Source records:
++++++++++
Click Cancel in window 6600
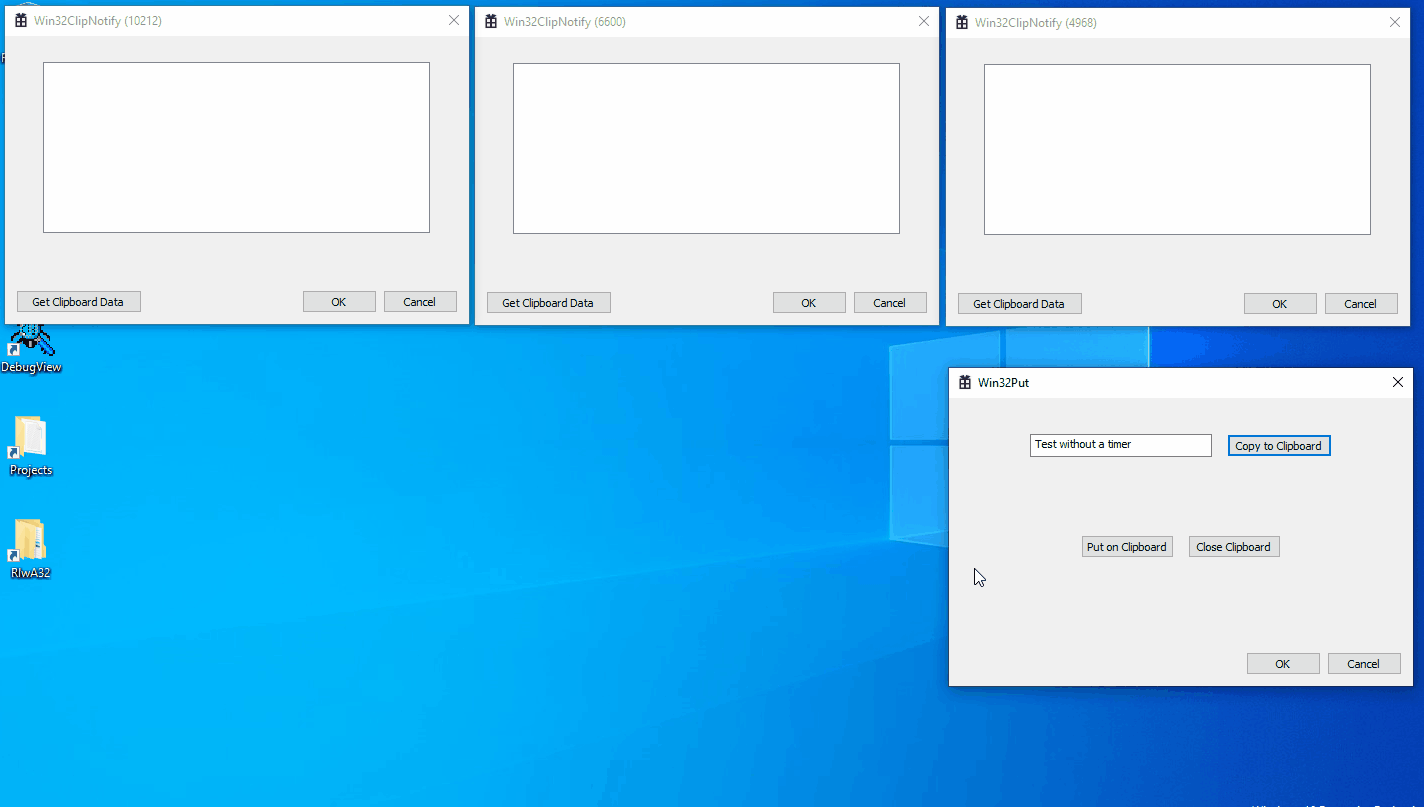 [889, 302]
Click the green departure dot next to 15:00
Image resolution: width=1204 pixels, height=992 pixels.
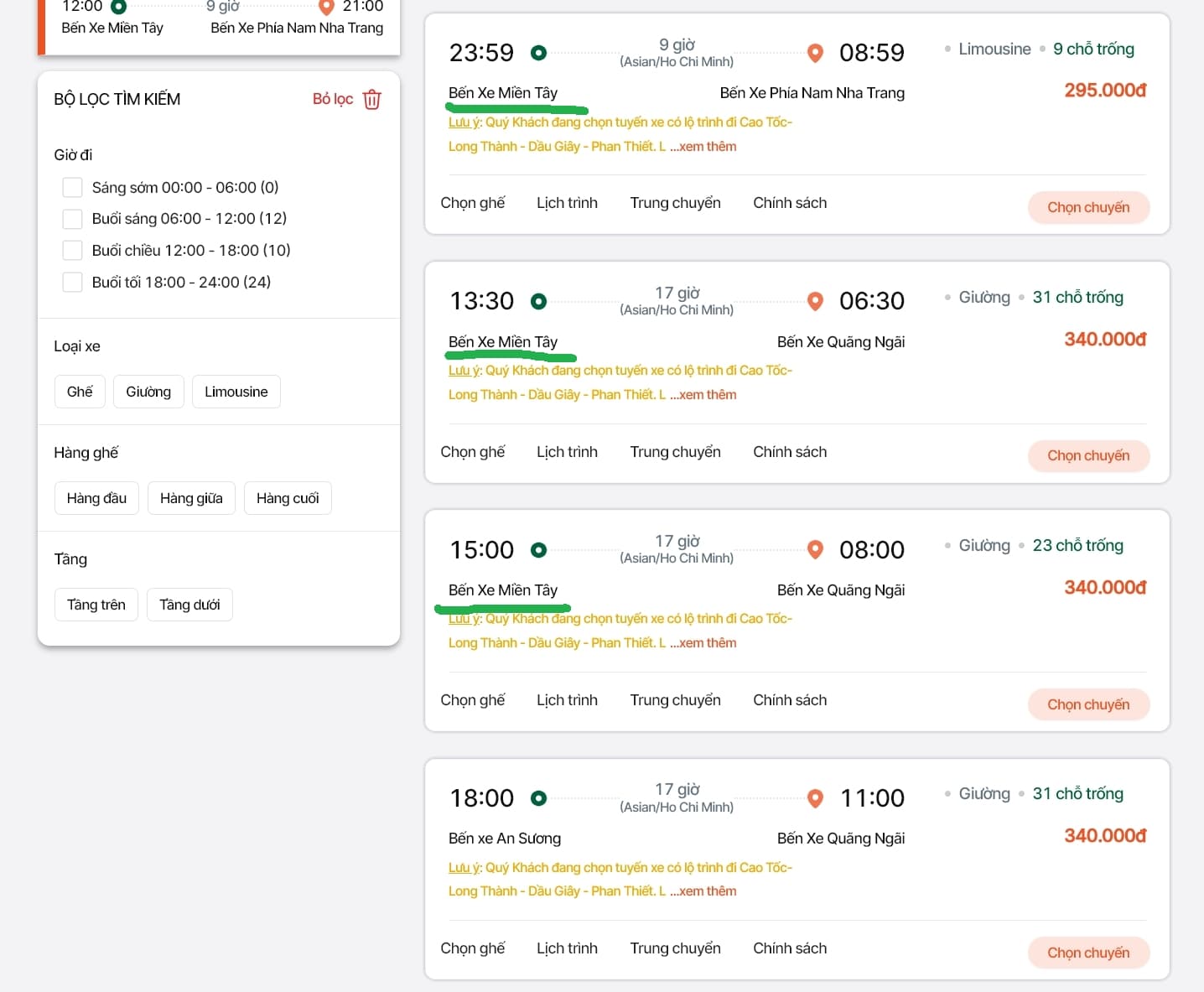pos(539,550)
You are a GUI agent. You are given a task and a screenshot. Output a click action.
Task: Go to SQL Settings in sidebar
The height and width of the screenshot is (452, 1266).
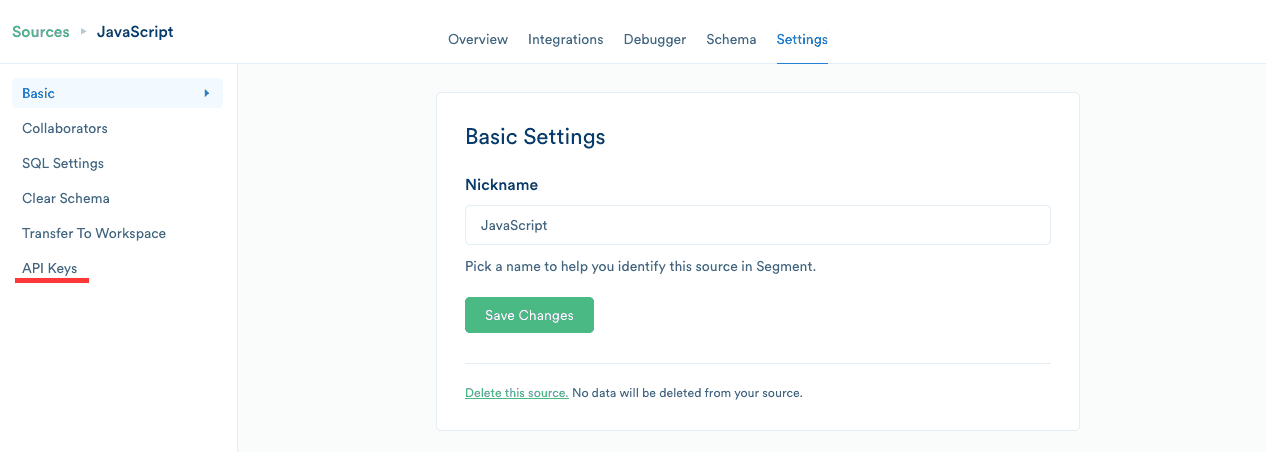tap(63, 163)
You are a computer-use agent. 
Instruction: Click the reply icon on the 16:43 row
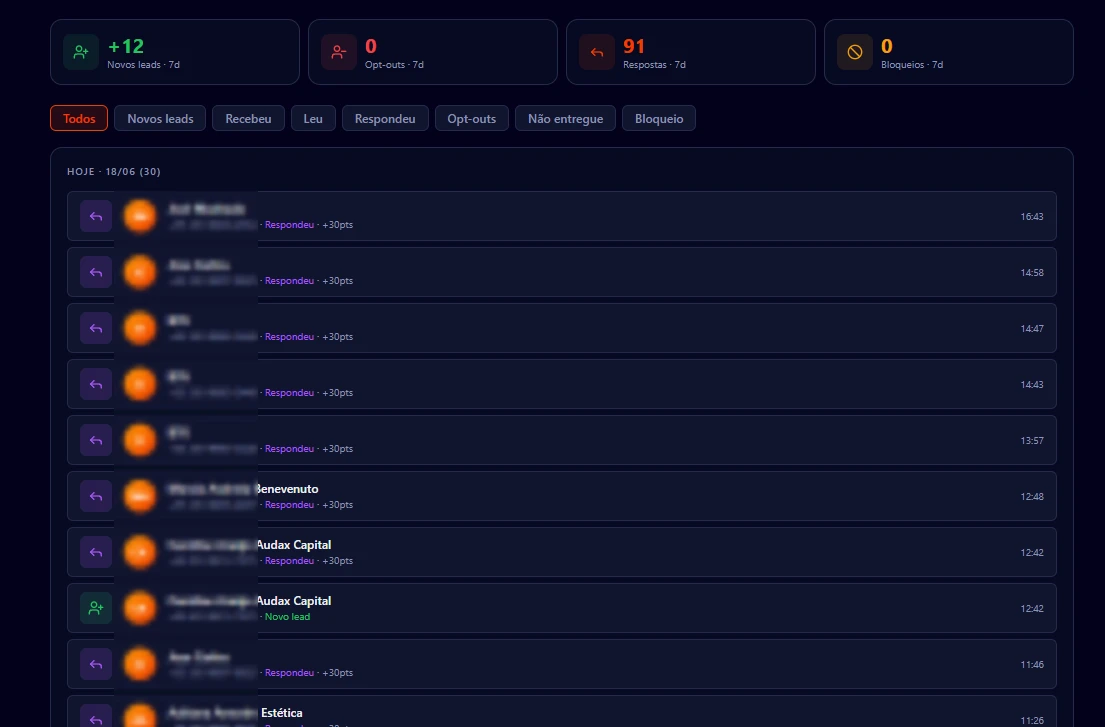pyautogui.click(x=96, y=216)
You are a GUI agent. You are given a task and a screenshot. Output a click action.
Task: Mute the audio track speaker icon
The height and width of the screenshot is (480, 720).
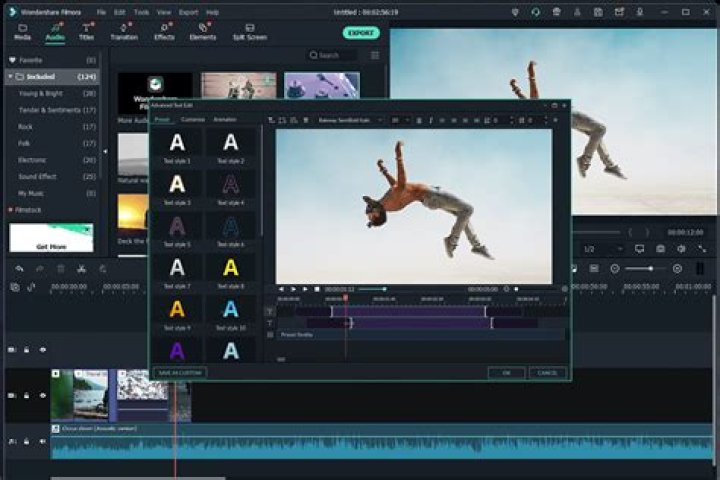pos(42,441)
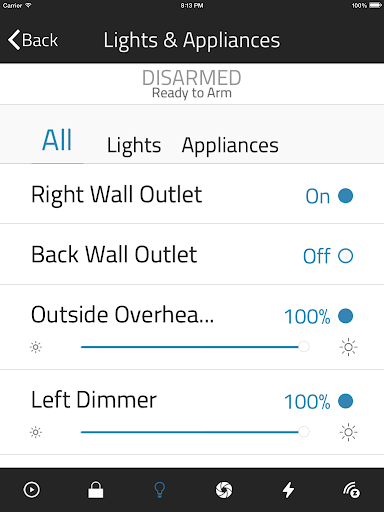Click the bright sun icon for Left Dimmer
Viewport: 384px width, 512px height.
click(348, 432)
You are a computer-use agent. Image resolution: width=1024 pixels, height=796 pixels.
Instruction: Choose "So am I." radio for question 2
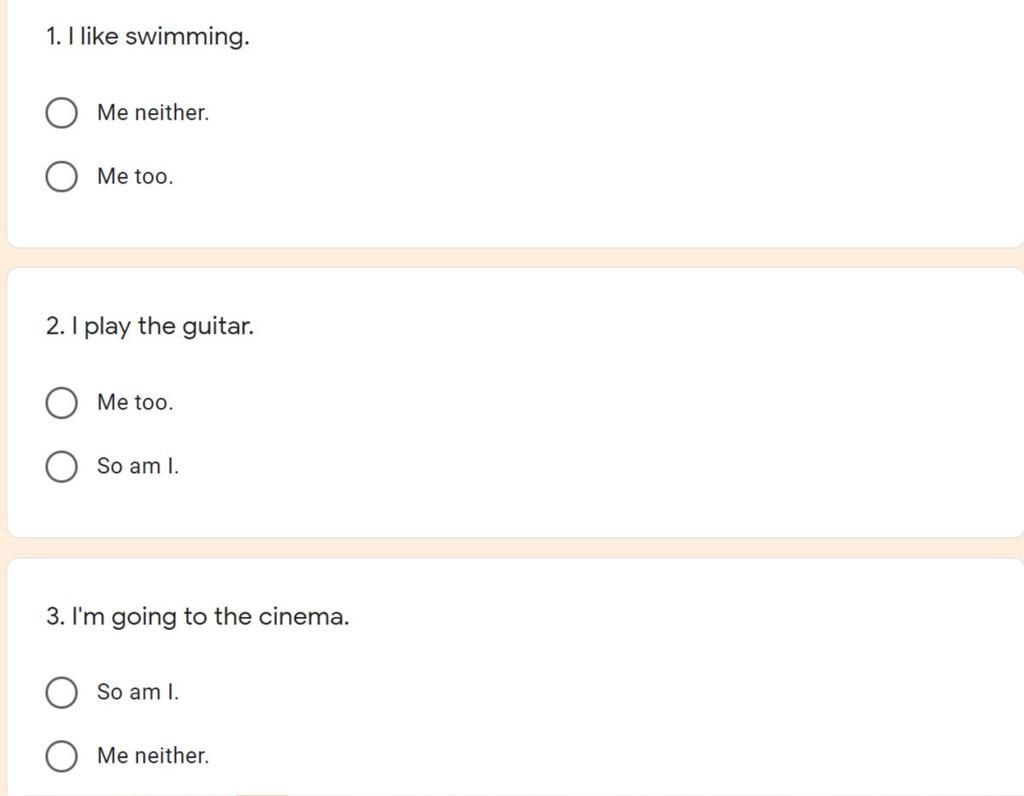coord(61,466)
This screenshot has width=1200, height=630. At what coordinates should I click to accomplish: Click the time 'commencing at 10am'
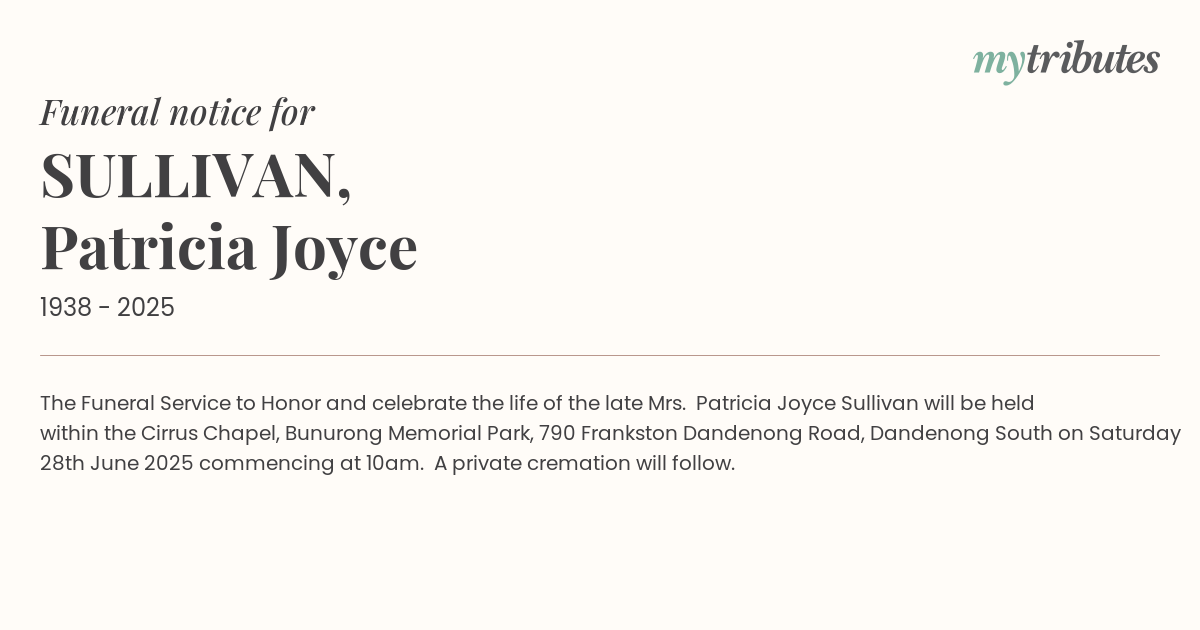[x=310, y=464]
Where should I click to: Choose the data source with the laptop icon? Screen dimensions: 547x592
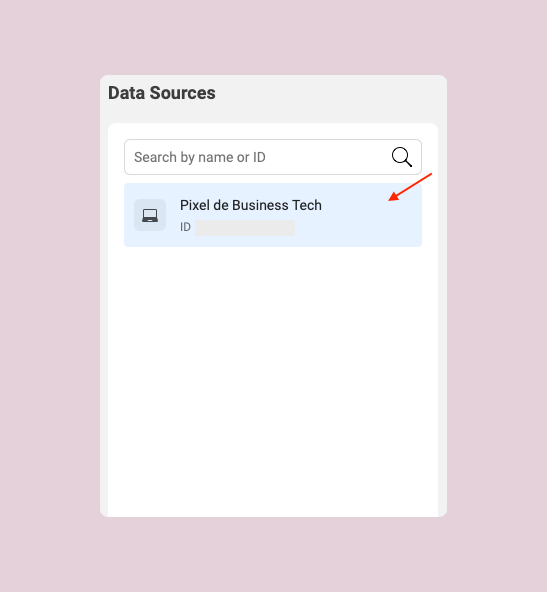coord(273,215)
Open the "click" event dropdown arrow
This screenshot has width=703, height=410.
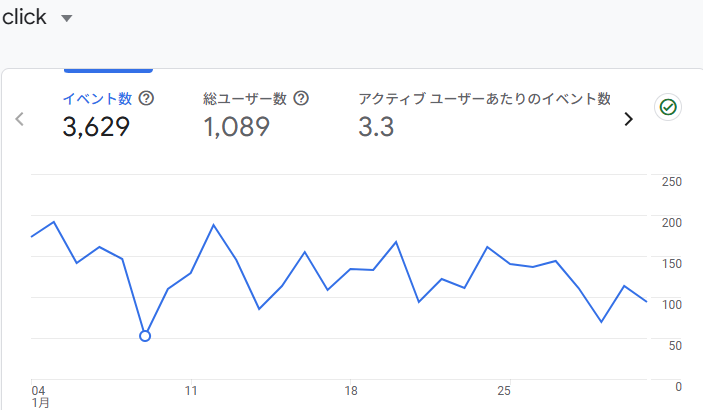click(x=67, y=19)
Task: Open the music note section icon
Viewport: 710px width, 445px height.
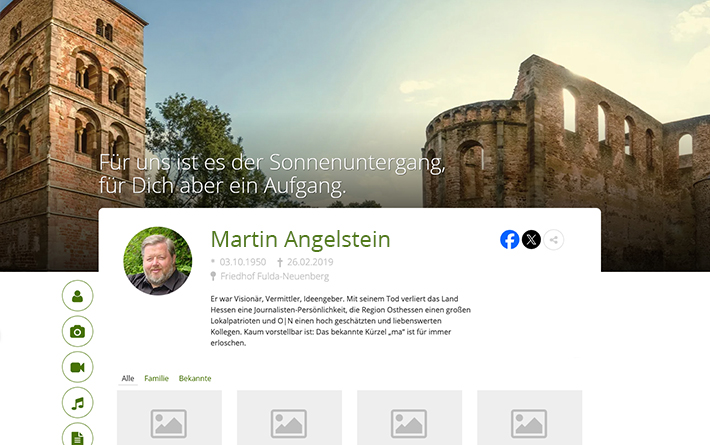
++++++++++
What you will do: The entries above are to be printed again word for word, with every picture removed.

Answer for the task:
Click Cancel in window 6600
 [889, 302]
Click the green departure dot next to 15:00
Image resolution: width=1204 pixels, height=992 pixels.
pos(539,550)
You are a GUI agent. You are given a task and a screenshot. Output a click action.
Task: Go to SQL Settings in sidebar
The height and width of the screenshot is (452, 1266).
tap(63, 163)
You are a computer-use agent. 
Instruction: Click the reply icon on the 16:43 row
pyautogui.click(x=96, y=216)
You are a GUI agent. You are given a task and a screenshot. Output a click action.
Task: Mute the audio track speaker icon
The height and width of the screenshot is (480, 720).
pos(42,441)
Click the bright sun icon for Left Dimmer
Viewport: 384px width, 512px height.
click(348, 432)
You are a computer-use agent. Image resolution: width=1024 pixels, height=796 pixels.
Instruction: Choose "So am I." radio for question 2
coord(61,466)
This screenshot has width=1200, height=630. At what coordinates should I click to accomplish: Click the time 'commencing at 10am'
[x=310, y=464]
Where should I click to: Choose the data source with the laptop icon? Screen dimensions: 547x592
coord(273,215)
Open the "click" event dropdown arrow
This screenshot has width=703, height=410.
click(x=67, y=19)
Task: Open the music note section icon
Viewport: 710px width, 445px height.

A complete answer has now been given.